PROVIDED RECORDS:
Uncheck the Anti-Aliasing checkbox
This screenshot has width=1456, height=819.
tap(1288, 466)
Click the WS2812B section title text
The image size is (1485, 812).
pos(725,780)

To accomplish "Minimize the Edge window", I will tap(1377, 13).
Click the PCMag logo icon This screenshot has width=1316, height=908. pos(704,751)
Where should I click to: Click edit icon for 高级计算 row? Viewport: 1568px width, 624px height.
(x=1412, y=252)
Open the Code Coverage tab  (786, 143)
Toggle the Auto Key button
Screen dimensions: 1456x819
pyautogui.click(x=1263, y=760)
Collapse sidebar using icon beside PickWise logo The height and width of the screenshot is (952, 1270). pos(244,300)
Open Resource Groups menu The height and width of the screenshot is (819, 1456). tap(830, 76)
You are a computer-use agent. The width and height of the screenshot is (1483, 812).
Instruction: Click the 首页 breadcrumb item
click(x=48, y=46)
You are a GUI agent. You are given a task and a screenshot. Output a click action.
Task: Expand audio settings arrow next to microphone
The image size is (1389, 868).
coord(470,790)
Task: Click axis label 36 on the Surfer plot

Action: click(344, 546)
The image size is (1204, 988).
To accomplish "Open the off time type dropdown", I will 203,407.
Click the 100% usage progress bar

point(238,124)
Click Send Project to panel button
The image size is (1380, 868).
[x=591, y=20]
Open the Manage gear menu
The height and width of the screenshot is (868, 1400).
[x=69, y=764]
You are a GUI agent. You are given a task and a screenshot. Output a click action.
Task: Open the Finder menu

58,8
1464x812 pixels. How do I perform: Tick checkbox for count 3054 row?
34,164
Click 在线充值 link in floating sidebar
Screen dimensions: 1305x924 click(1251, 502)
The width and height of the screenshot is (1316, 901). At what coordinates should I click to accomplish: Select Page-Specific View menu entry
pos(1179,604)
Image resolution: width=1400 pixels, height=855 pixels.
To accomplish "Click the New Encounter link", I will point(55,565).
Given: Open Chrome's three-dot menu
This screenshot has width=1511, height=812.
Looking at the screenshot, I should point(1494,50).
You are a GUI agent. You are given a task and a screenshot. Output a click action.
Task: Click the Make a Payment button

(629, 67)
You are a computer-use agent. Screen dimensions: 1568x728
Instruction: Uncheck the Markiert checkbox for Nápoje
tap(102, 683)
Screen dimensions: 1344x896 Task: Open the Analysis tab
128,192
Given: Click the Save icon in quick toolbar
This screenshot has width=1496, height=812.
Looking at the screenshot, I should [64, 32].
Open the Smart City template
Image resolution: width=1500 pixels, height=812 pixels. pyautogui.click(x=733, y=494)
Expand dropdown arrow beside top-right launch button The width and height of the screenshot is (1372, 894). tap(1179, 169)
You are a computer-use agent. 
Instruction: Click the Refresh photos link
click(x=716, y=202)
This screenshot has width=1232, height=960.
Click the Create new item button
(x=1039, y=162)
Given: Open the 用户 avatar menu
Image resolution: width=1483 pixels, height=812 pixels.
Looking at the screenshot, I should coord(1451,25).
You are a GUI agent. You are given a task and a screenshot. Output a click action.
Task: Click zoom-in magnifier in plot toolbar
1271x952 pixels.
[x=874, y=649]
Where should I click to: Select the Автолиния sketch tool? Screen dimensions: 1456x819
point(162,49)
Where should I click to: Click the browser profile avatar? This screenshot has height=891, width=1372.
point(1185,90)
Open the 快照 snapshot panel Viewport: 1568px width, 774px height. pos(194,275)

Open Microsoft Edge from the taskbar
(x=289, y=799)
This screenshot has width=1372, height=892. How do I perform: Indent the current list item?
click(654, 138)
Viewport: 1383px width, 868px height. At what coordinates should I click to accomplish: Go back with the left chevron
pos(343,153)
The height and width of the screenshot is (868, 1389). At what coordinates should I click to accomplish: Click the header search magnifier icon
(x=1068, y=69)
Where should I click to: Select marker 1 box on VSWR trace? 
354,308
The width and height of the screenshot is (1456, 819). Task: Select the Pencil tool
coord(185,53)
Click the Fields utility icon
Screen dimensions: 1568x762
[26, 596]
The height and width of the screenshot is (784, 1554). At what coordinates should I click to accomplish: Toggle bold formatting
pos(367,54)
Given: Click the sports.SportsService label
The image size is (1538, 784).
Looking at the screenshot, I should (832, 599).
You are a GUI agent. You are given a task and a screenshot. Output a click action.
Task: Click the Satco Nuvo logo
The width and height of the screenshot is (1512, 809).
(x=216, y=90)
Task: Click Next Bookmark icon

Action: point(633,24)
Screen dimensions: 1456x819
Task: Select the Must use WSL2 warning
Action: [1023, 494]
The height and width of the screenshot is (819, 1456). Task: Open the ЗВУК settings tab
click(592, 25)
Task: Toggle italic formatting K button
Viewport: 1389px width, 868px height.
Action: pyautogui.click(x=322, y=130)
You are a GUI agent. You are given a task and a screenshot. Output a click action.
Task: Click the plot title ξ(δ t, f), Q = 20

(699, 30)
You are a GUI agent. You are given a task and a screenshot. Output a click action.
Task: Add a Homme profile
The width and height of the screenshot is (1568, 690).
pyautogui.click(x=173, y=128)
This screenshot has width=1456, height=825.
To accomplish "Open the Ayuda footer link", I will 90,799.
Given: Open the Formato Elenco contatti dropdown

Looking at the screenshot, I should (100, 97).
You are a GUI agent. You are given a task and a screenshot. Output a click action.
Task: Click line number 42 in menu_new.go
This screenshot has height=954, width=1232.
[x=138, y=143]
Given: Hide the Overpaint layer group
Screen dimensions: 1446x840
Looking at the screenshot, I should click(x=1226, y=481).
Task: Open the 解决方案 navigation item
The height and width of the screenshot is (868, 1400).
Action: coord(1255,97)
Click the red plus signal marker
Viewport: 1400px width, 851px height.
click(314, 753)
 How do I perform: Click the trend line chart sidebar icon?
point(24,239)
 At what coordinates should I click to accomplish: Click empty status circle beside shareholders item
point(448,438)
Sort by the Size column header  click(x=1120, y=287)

TO DO:
Your answer should consist of the lines from the listing that hold the word "arrow".

SOLUTION FOR THIS EXERCISE:
Task: Expand audio settings arrow next to microphone
Expand dropdown arrow beside top-right launch button The width and height of the screenshot is (1372, 894). tap(1179, 169)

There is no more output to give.